MA: What I especially like about the early medieval period is that the rules of western politics are being constructed in this period; the way power works now might seem a little more sophisticated, but it isn’t really. 

Patronage, land and legitimacy are the currency.  And if one looks at comparisons between the ages, the effect of the Vikings in many ways look like the effect of Isis if, ultimately, it was more benign.  The lessons are there to be learned.

A: It is evident, from the many surviving monuments, that the Victorians were obsessed with Alfred the Great. Why do you think this 9th century king appealed to the mentality of 19th century Britain?

MA: Victorian imperialist patriarchs liked the idea of the noble savage learning his letters, reading philosophy and educating the masses (at least that’s what they liked to think Aelfred was up to). 

The idea that the English monarchy rested on foundations built by such a man and that he somehow legitimised and prepared the ground for an English, then British empire, was very attractive to both Whig and Tory historians.

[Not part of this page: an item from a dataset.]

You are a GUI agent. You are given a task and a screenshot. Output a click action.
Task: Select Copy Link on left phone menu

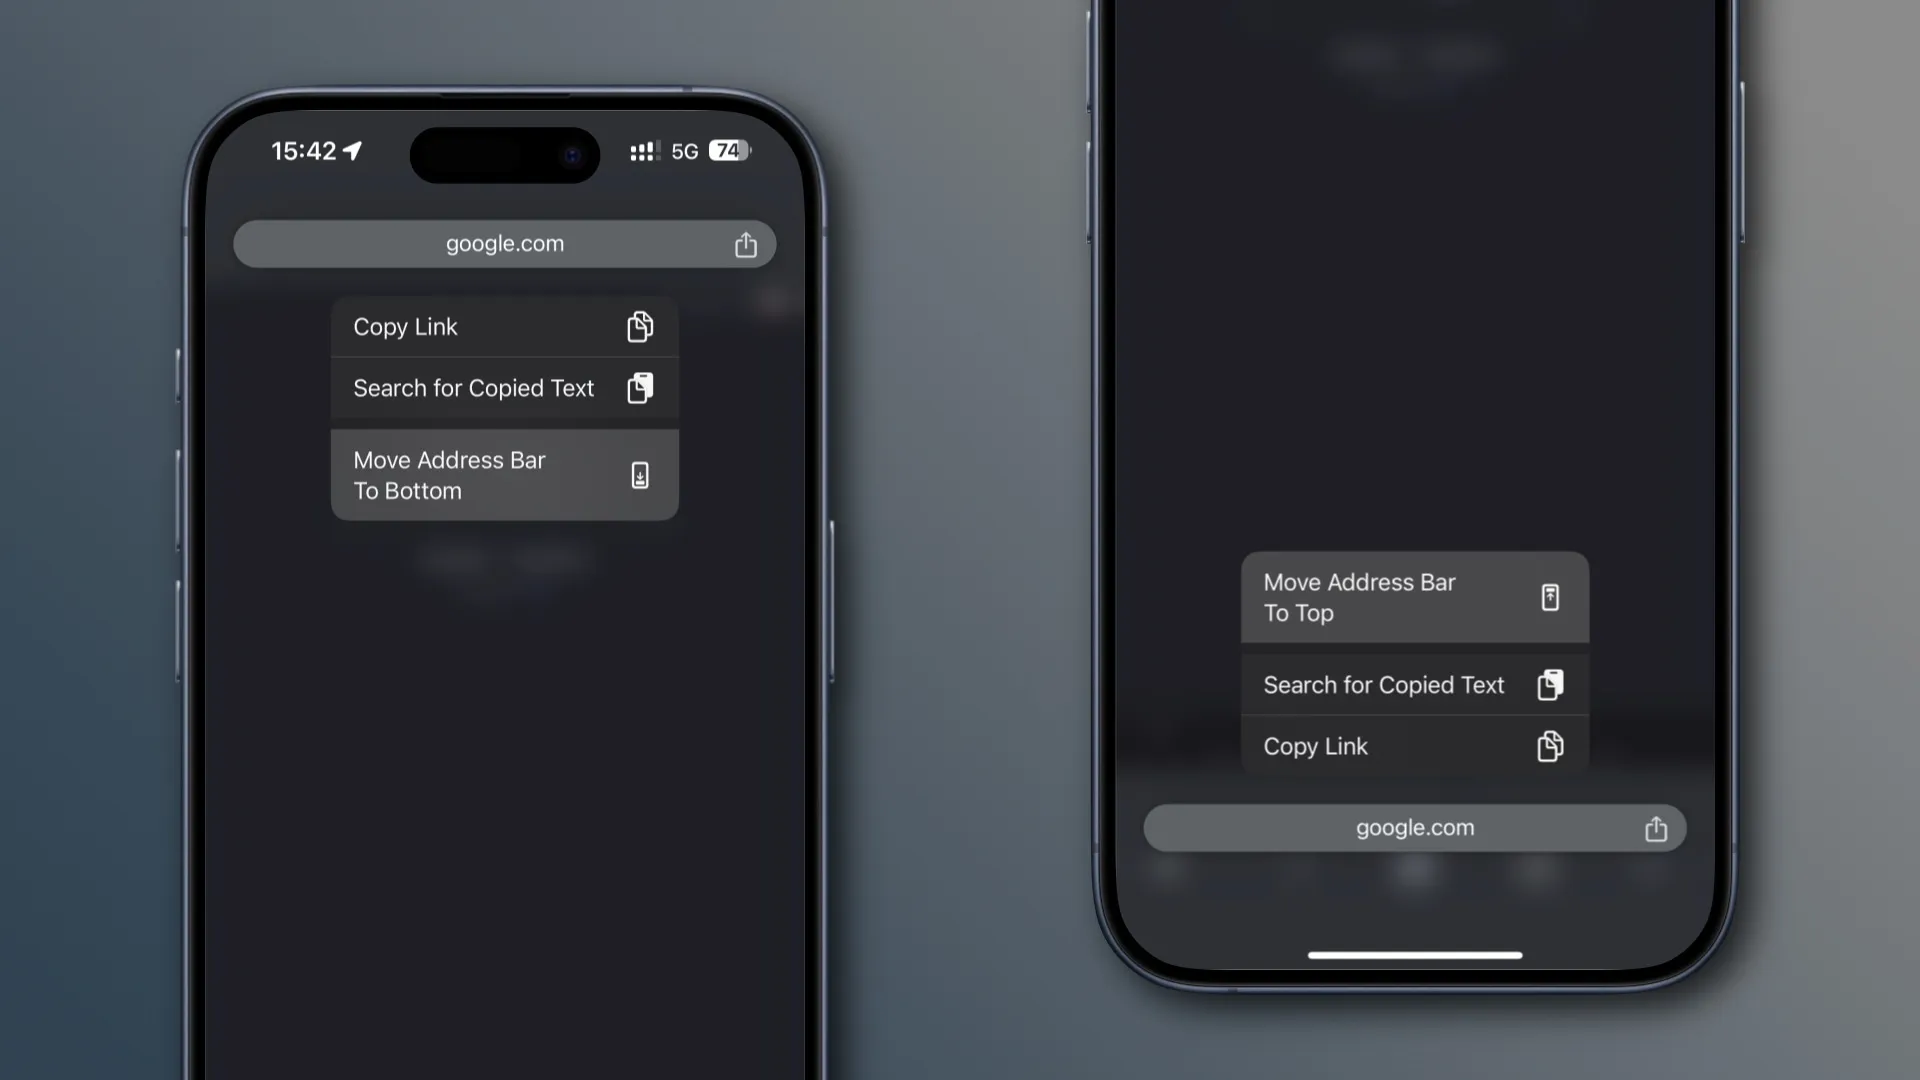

A: In your book, you construct a ‘tube map’ showing travel routes used by Vikings moving around Britain. How important do you think visualising ideas is for formulating academic theory?

MA: I think it’s vital; that’s why I spend so much time sailing and walking around Britain’s sea and landscapes, and poring over maps.  Theory must have a context and shape; and as a framework for experimenting with ideas about how the past works, political and physical geography provides many structural components.

Relationship between archaeology and history

A: How do you think the disciplines of history and archaeology should interact?

MA: Personally I like not to have a boundary between them: for me they are tools from the same box; slightly different in the way we handle them, but both subject to rules of critical analysis, rigour and peer scrutiny. 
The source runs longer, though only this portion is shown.